***** TRECHO DO TEXTO

Entre as principais reivindicações da classe artística estava uma pauta sobre direitos autorais e regulamentação de uso de IA nas produções audiovisuais, tanto na criação de roteiros quanto na simulação de imagens e sons corporais de atrizes e atores. Essa reivindicação buscava enfrentar a ampliação desenfreada de IA que atingia todos os setores da cadeia produtiva do audiovisual, desde a criação até a promoção e transmissão de conteúdos midiáticos. Para os grandes estúdios a IA serviria fundamentalmente para reduzir seus custos de produção, uma promessa econômica corroborada pela indústria de informática: as famosas BigTechs.
Nos últimos dias assistimos à euforia promovida pelo ChatGPT ao disponibilizar um filtro para que os usuários transformassem suas fotografias em ilustrações que emulavam a estética das animações produzidas por outro grande estúdio de cinema, mas desta vez um estúdio japonês, o Studio Ghibli.
Não apenas isso viola os direitos autorais e patrimoniais do estúdio comandado por Hayao Miyazaki, célebre roteirista e diretor de animações laureadas com o Oscar, como "A Viagem de Chihiro" (2001) e "O menino e a garça" (2023). Mas, diga-se de passagem, isso também fere os princípios artísticos de um cineasta que já declarou ser contra o uso de IA em suas produções, pois ele considera que a ferramenta “é um insulto à própria vida”.
Se a intenção do ChatGPT foi “homenagear” o estúdio e o artista, essa justificativa cai por terra, já que o próprio Miyazaki nem se manifestou sobre o ocorrido – ou seja, acho que ele não deve ter gostado muito desse tipo de “homenagem”. Porém, se a justificativa é econômica, cooptando a estética de obras de arte para atender os desejos criativos dos usuários da ferramenta de IA, então a própria noção de “arte” ou “criatividade” também se esvai.
O Studio Ghibli não é contra incorporar suas criações em outras linguagens, como foi visto na própria montagem de uma peça teatral de "A viagem de Chihiro", adaptada e dirigida pelo dramaturgo britânico John Caird em 2022, que usou fantoches e dança para levar toda magia da animação para os palcos japoneses.

**********

-- TAREFAS PROPOSTAS --
a – Reescreva o trecho sobre IA e o Studio Ghibli começando em "Não apenas isso" e indo até "também se esvai.", trocando "ferramenta" por "tecnologia".
b – Por favor, dê continuidade ao trecho sobre IA e o Studio Ghibli a partir do ponto em que ele termina.

***** OS DADOS

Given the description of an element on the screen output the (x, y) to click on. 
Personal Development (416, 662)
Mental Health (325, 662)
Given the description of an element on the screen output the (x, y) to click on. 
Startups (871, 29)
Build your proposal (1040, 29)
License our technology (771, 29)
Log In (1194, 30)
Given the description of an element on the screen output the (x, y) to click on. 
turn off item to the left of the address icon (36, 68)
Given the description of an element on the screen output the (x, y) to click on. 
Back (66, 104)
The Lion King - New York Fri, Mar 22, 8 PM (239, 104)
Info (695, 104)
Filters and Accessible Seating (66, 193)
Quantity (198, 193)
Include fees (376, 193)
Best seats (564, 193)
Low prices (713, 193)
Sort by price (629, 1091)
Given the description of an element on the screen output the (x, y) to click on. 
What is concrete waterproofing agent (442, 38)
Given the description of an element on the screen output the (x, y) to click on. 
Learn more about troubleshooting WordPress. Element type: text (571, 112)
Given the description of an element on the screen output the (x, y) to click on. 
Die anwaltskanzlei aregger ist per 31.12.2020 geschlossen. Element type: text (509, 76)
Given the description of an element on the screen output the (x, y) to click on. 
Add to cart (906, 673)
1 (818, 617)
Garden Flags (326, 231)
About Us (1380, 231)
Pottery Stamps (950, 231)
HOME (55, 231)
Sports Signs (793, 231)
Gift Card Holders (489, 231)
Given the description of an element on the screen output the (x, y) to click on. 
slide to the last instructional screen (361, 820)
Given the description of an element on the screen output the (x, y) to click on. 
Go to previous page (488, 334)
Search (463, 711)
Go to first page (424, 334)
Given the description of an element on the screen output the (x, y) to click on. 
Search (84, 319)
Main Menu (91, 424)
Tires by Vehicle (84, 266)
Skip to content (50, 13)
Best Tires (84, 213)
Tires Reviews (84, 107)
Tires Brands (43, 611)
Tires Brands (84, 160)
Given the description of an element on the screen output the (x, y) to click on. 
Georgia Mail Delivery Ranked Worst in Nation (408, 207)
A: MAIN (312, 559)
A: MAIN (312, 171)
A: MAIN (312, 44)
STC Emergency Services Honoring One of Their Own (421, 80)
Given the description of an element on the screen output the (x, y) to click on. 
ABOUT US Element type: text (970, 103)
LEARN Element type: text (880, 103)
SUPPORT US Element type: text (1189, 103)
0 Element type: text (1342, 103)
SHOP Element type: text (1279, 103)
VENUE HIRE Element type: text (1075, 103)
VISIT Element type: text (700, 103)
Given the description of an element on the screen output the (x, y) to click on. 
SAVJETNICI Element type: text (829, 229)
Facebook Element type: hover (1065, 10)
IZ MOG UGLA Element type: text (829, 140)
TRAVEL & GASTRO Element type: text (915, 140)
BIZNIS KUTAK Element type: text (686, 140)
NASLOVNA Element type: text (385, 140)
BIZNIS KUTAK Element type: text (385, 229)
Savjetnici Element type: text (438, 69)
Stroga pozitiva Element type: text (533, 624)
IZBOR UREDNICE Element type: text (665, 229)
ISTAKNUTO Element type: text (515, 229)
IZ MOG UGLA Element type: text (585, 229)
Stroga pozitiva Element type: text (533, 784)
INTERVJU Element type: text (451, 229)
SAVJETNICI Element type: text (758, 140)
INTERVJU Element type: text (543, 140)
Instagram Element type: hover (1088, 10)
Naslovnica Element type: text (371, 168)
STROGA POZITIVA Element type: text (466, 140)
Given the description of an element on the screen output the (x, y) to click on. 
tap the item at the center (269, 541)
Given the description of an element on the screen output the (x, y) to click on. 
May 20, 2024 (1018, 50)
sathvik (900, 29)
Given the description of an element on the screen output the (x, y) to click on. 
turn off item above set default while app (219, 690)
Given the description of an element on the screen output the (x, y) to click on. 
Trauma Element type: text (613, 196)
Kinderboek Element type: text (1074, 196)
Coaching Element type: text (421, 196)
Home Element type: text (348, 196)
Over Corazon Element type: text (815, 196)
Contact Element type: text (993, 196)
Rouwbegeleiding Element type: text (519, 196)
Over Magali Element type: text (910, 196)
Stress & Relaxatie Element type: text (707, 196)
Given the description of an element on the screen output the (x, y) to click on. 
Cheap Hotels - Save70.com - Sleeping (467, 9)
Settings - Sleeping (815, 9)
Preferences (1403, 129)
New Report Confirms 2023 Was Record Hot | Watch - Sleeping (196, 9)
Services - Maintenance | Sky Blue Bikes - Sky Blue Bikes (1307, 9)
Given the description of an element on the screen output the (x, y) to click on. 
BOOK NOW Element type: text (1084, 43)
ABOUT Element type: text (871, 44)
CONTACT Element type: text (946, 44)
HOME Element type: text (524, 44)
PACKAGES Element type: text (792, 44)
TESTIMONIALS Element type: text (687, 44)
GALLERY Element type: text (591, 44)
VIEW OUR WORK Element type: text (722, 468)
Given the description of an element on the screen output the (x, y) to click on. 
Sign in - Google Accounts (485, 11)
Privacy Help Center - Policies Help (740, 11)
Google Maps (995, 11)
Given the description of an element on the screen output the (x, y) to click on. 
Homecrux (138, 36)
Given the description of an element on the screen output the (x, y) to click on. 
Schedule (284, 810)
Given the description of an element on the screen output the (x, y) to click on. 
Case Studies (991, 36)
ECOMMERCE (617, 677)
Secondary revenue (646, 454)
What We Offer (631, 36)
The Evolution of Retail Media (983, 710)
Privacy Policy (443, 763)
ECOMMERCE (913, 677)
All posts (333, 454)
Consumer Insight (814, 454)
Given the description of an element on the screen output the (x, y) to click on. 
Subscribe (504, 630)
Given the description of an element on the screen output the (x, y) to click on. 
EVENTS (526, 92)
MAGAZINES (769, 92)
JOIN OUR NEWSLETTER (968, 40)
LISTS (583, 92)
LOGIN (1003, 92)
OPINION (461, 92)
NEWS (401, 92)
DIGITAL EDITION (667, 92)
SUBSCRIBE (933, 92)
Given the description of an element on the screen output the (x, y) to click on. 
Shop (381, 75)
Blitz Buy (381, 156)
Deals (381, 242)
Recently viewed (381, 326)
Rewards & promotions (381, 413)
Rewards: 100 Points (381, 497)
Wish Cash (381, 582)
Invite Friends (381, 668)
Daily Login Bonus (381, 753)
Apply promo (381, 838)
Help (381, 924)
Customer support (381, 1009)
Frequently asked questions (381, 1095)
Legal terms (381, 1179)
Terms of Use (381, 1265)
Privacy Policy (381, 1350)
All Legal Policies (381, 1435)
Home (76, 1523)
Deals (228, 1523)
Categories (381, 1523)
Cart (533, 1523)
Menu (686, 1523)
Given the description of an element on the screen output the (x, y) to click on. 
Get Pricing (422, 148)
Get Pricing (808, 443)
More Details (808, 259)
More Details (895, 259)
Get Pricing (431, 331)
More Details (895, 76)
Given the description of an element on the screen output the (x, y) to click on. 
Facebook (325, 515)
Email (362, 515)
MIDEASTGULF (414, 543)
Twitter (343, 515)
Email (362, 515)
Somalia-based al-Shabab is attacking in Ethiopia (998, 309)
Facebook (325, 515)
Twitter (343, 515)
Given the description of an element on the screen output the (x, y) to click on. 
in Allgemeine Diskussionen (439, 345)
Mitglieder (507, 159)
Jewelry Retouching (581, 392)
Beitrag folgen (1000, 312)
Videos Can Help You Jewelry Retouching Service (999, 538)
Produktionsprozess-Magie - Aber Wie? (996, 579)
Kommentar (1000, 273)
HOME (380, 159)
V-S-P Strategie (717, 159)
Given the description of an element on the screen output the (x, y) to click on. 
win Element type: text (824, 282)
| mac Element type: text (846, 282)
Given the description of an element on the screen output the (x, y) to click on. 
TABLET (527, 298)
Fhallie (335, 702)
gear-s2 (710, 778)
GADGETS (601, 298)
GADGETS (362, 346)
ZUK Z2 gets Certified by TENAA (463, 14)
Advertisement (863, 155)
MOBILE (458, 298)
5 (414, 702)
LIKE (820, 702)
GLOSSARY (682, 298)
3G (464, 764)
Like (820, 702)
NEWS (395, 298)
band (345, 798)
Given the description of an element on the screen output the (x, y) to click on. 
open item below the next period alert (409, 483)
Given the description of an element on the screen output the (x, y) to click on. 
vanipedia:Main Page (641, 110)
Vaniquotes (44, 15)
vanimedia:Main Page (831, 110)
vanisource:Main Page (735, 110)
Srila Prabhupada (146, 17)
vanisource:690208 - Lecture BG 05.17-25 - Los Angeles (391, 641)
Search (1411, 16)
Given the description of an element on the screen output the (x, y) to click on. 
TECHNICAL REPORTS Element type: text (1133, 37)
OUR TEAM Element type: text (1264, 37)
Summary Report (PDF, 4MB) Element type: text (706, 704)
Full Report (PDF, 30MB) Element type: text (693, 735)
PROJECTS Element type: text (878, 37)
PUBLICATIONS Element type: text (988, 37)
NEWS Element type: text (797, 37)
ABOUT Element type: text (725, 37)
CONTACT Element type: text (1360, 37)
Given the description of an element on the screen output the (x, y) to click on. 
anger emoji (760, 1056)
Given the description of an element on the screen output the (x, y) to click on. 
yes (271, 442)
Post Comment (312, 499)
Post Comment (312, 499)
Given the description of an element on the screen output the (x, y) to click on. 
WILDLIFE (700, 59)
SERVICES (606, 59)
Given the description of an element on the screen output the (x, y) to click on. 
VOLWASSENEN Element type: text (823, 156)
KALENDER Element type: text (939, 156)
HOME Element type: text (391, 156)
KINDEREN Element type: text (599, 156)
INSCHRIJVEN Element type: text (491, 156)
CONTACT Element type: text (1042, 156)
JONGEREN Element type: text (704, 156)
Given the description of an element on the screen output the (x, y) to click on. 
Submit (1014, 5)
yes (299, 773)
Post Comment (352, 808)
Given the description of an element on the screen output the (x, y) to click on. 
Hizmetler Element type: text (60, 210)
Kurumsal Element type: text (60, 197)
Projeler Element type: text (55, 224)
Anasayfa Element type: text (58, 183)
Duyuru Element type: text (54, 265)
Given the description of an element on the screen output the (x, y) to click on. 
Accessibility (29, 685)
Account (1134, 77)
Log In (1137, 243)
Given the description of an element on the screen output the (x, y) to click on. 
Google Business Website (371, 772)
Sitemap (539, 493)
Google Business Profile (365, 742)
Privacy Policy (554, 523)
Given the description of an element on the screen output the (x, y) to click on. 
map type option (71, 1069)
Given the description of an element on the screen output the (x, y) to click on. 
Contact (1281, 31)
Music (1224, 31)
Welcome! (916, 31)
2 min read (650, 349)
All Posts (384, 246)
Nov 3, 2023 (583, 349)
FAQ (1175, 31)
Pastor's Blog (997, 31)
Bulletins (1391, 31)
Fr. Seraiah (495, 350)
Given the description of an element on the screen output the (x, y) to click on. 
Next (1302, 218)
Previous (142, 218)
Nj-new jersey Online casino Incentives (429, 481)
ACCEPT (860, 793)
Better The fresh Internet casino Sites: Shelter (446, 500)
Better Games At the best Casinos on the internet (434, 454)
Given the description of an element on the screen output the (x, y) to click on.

**********

-- RESULTADOS POR TAREFA --
a –
Não apenas isso viola os direitos autorais e patrimoniais do estúdio comandado por Hayao Miyazaki, célebre roteirista e diretor de animações laureadas com o Oscar, como "A Viagem de Chihiro" (2001) e "O menino e a garça" (2023). Mas, diga-se de passagem, isso também fere os princípios artísticos de um cineasta que já declarou ser contra o uso de IA em suas produções, pois ele considera que a tecnologia “é um insulto à própria vida”.
Se a intenção do ChatGPT foi “homenagear” o estúdio e o artista, essa justificativa cai por terra, já que o próprio Miyazaki nem se manifestou sobre o ocorrido – ou seja, acho que ele não deve ter gostado muito desse tipo de “homenagem”. Porém, se a justificativa é econômica, cooptando a estética de obras de arte para atender os desejos criativos dos usuários da tecnologia de IA, então a própria noção de “arte” ou “criatividade” também se esvai.

b –
Acredito que o problema do Studio Ghibli com o ChatGPT se deve ao fato de que a ferramenta de IA suprime não apenas o material humano de suas “criações”, mas também a qualidade artística que o estúdio luta para realizar desde 1985.
Embora a tecnologia seja parte inalienável da cadeia produtiva do audiovisual desde seu surgimento – pois antes de ser linguagem ou instituição, lembremos que o cinema nasce primeiro como tecnologia de registro de movimento –, o uso banalizado da tecnologia de IA não cria arte. Aquela “aura” natural da obra de arte tão defendida por filósofos como Walter Benjamim míngua frente à tecnologia. Parafraseando Fred Zero Quatro da banda Mundo Livre S.A.: computadores não fazem arte, pois carecem de um cérebro orgânico.
Uma inteligência artificial não tem o talento natural que apenas um ser humano teria para fazer uma criação artística, portanto não é capaz de criar arte, apenas de “imitar” o que artistas fazem naturalmente. A grande “viagem” dos entusiastas da IA é achar que ela poderia substituir artistas e produzir arte – aquilo que mais se aproximaria da vida. Como algo inanimado, artificial, sem vida, poderia criar algo que se aproxima do que nós, humanos, conhecemos como vida? A mera “imitação da vida” ou uma “vida artificial” poderia ser considerada arte?